**Exercise instructions:** What's needed is the listing below, repeated word for word with no pictures.

**Dataset extract:**
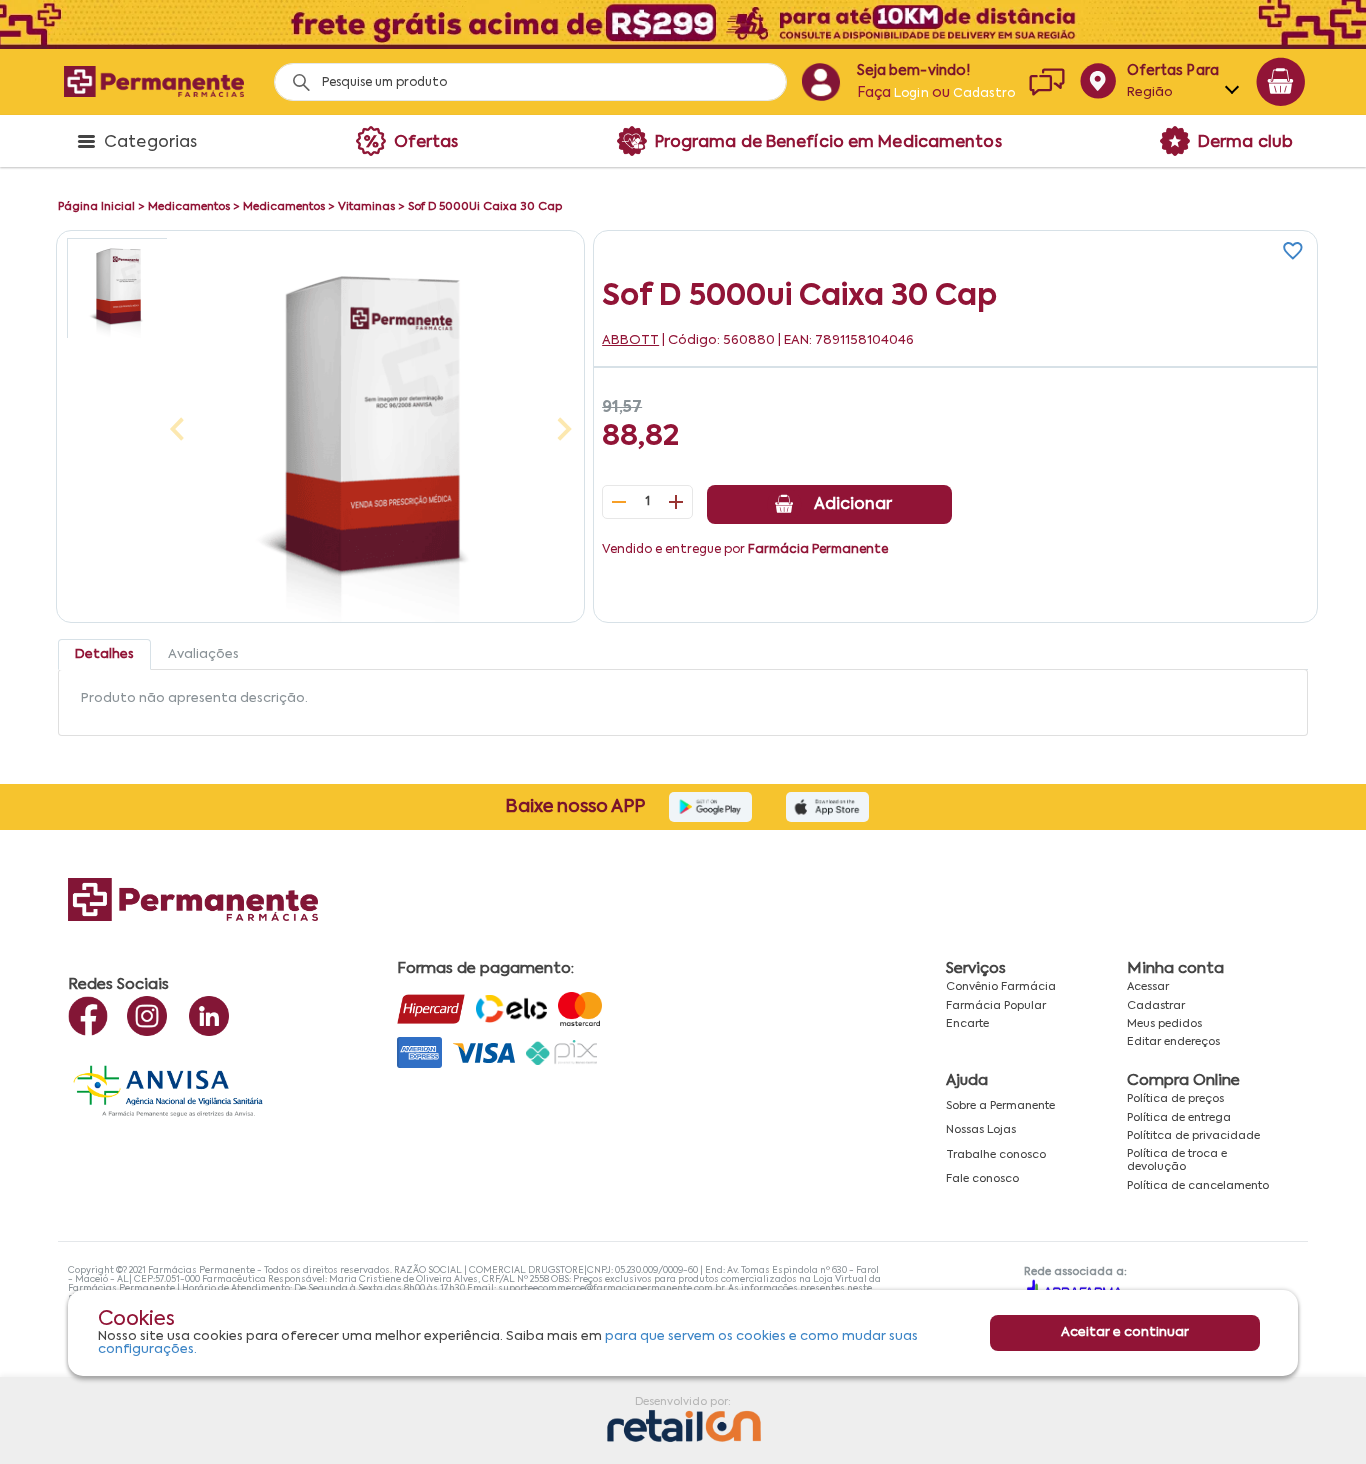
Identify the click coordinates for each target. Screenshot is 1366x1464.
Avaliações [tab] (203, 654)
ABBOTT (630, 340)
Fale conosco (982, 1179)
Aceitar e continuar (1125, 1332)
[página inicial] (154, 81)
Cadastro (984, 94)
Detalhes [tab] (104, 654)
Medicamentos (189, 207)
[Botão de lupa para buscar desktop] (294, 76)
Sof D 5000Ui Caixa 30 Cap (485, 207)
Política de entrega (1179, 1118)
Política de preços (1175, 1099)
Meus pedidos (1164, 1024)
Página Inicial (96, 207)
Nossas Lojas (981, 1130)
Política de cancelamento (1198, 1186)
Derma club (1245, 143)
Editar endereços (1173, 1042)
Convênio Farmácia (1001, 987)
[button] (117, 288)
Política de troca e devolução (1177, 1160)
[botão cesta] (1281, 82)
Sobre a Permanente (1000, 1106)
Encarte (967, 1024)
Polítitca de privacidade (1193, 1136)
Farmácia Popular (996, 1006)
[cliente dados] (820, 82)
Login (911, 94)
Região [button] (1150, 92)
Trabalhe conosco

**Your solution:**
Identify the click coordinates for each target. Screenshot is 1366x1464.
Avaliações [tab] (203, 654)
ABBOTT (630, 340)
Fale conosco (982, 1179)
Aceitar e continuar (1125, 1332)
[página inicial] (154, 81)
Cadastro (984, 94)
Detalhes [tab] (104, 654)
Medicamentos (189, 207)
[Botão de lupa para buscar desktop] (294, 76)
Sof D 5000Ui Caixa 30 Cap (485, 207)
Política de entrega (1179, 1118)
Política de preços (1175, 1099)
Meus pedidos (1164, 1024)
Página Inicial (96, 207)
Nossas Lojas (981, 1130)
Política de cancelamento (1198, 1186)
Derma club (1245, 143)
Editar endereços (1173, 1042)
Convênio Farmácia (1001, 987)
[button] (117, 288)
Política de troca e devolução (1177, 1160)
[botão cesta] (1281, 82)
Sobre a Permanente (1000, 1106)
Encarte (967, 1024)
Polítitca de privacidade (1193, 1136)
Farmácia Popular (996, 1006)
[cliente dados] (820, 82)
Login (911, 94)
Região [button] (1150, 92)
Trabalhe conosco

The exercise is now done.